→ **Verilen Metin**

########

ESAS NO : 2020/184 Esas
KARAR NO : 2021/711

DAVA : Tazminat (Ölüm Ve Cismani Zarar Sebebiyle Açılan Tazminat)
DAVA TARİHİ : 06/03/2020
KARAR TARİHİ : 26/10/2021

Mahkememizde görülmekte olan Tazminat (Ölüm Ve Cismani Zarar Sebebiyle Açılan Tazminat) davasının yapılan açık yargılaması sonunda,
GEREĞİ DÜŞÜNÜLDÜ:
Davacı vekili dava dilekçesinde özetle; 03/02/2019 tarihinde davacı … adına kayıtlı bulunan ve … yönetimindeki … plakalı araç ile davalı … adına kayıtlı … plakalı araç ile davalı … yönetimindeki aracın çarpışması sonucu gerçekleşen trafik kazası neticesinde yolcu olarak bulunan davacı …’un vefat ettiğini, ölüm nedeniyle davacıların desteğinden yoksun kaldıklarını beyanla davacı anne … ve baba … için ayrı ayrı şimdilik 10.000 TL, davacı … için 2.000 TL olmak üzere toplam 22.000 TL maddi tazminatın tüm davalılardan müştereken ve müteselsilen ve davacı anne … ve baba … için ayrı ayrı 75.000 TL ve davacı … için 10.000 TL olmak üzere toplam 160.000 TL manevi tazminatın olay tarihinden itibaren işleyecek faizi ile birlikte sigorta şirketleri dışındaki diğer davalılardan tahsilini talep ve dava etmiştir.
Davalı … Sigorta A.Ş. vekili cevap dilekçesinde özetle; öncelikle müvekkili şirkete kaza nedeniyle yasal süresi içinde müracaat edilmediğini, sigorta şirketlerinin araç sürücüsünün kusuru oranında sorumlu olacağını, bu nedenle kusur tespitinin ve tazminat hesabının yapılması gerektiğini, davacının faiz talebinin hatalı olduğunu, faiz talebinin reddinin gerektiğini beyanla davanın reddini savunmuştur.
Davalı … Sigorta A.Ş.(… A.Ş.) vekili cevap dilekçesinde özetle; müvekkil şirketin sorumluluğunun sigortalının kusuru ve poliçe limiti ile sınırlı olduğunu, kusur oranının ve tazminat miktarının tespitinin gerektiğini, kabul anlamına gelmemek kaydıyla müvekkilinin tazminattan dava tarihi itibari ile sorumlu olduğunu, müteveffanın emniyet kemerini takıp takmadığının ve kusuru olup olmadığının araştırılması gerektiğini, hatır taşıma nedeniyle zarar miktarında indirim yapılması gerektiğini beyanla davanın reddini savunmuştur.

########

→ **Sağlanan Satırlar**
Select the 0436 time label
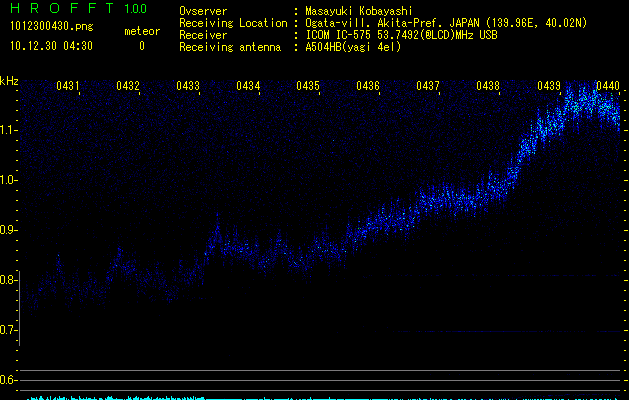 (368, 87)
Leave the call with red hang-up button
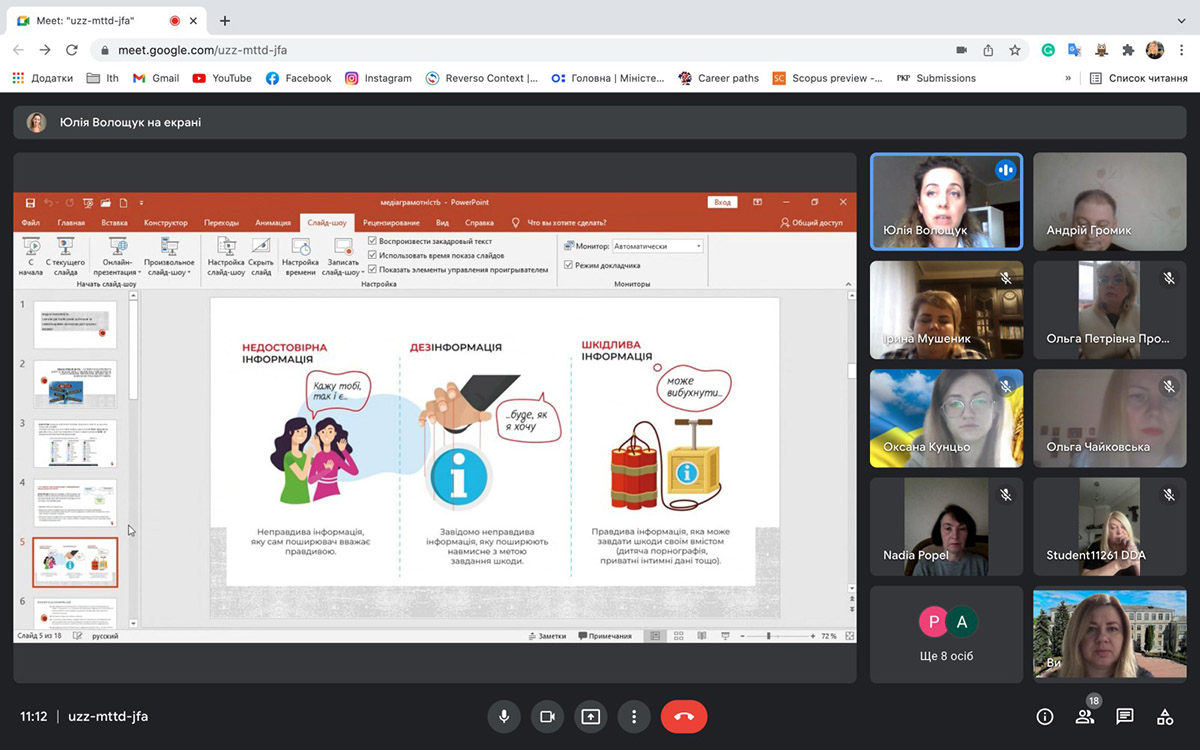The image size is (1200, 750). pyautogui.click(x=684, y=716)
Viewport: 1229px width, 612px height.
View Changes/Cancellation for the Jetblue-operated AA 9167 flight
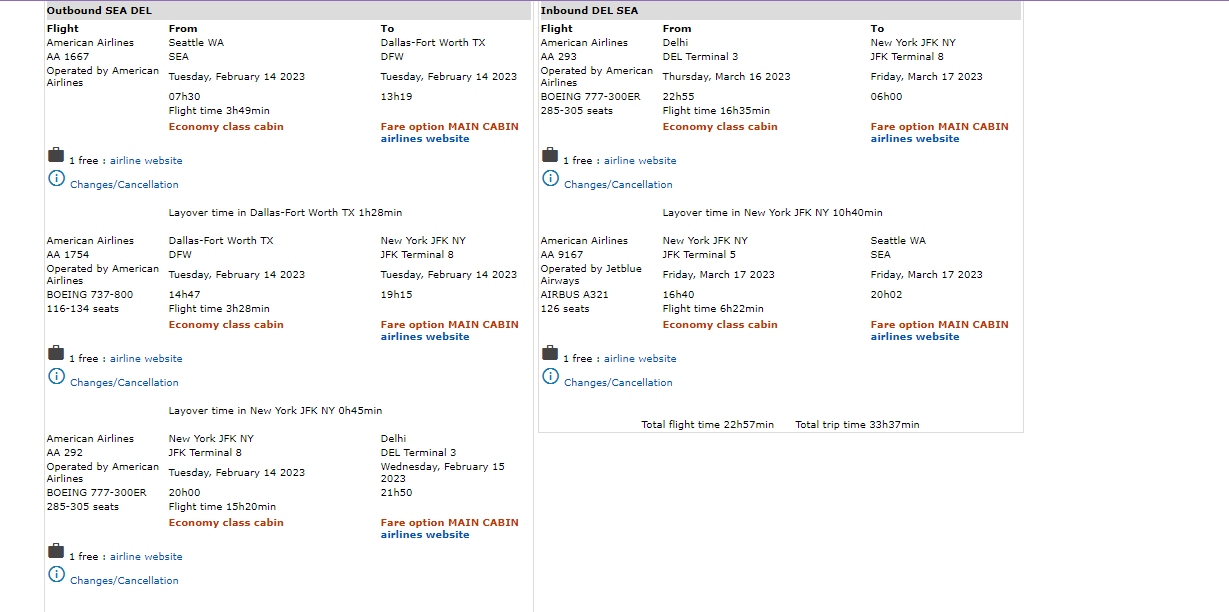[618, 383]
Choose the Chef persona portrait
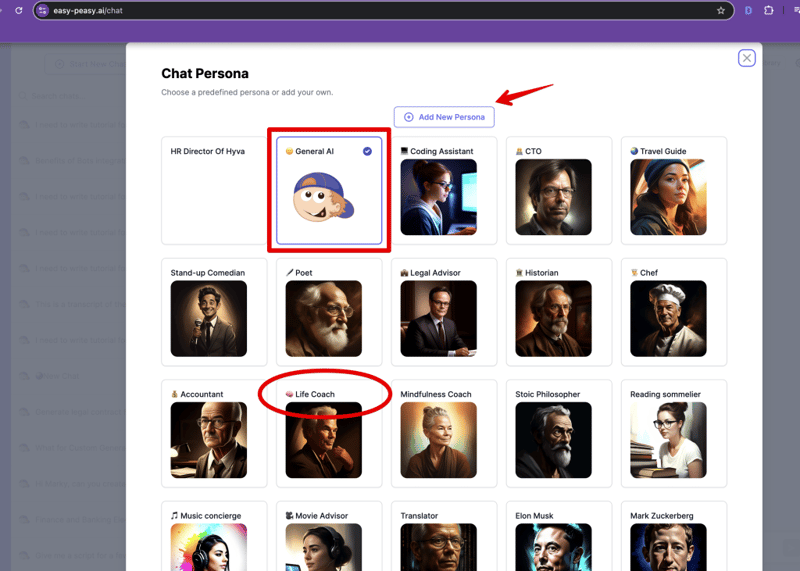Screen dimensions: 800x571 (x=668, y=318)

########

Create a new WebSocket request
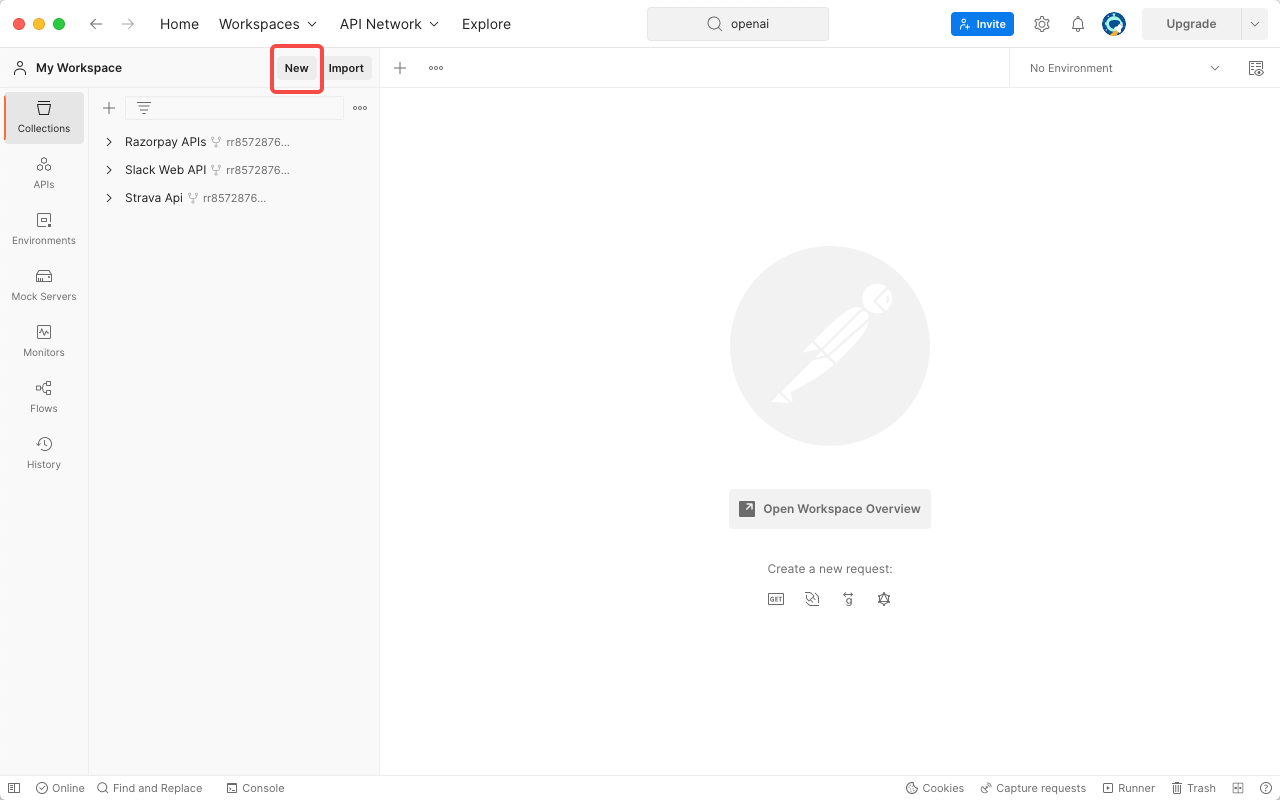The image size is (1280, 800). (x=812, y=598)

########

→ **İstenen Görev**
Mahkeme kararı metnine göre aşağıdaki soruları yanıtlayın:
(a) Dava tarihi nedir?
(b) Davacılar toplam ne kadar manevi tazminat talep etmiştir?
(c) Cevap dilekçelerinden birine göre hatır taşıma nedeniyle ne yapılmalıdır?

→ **Alıştırma Çıktısı**
(a) 06/03/2020
(b) 160.000 TL
(c) Zarar miktarında indirim yapılmalıdır.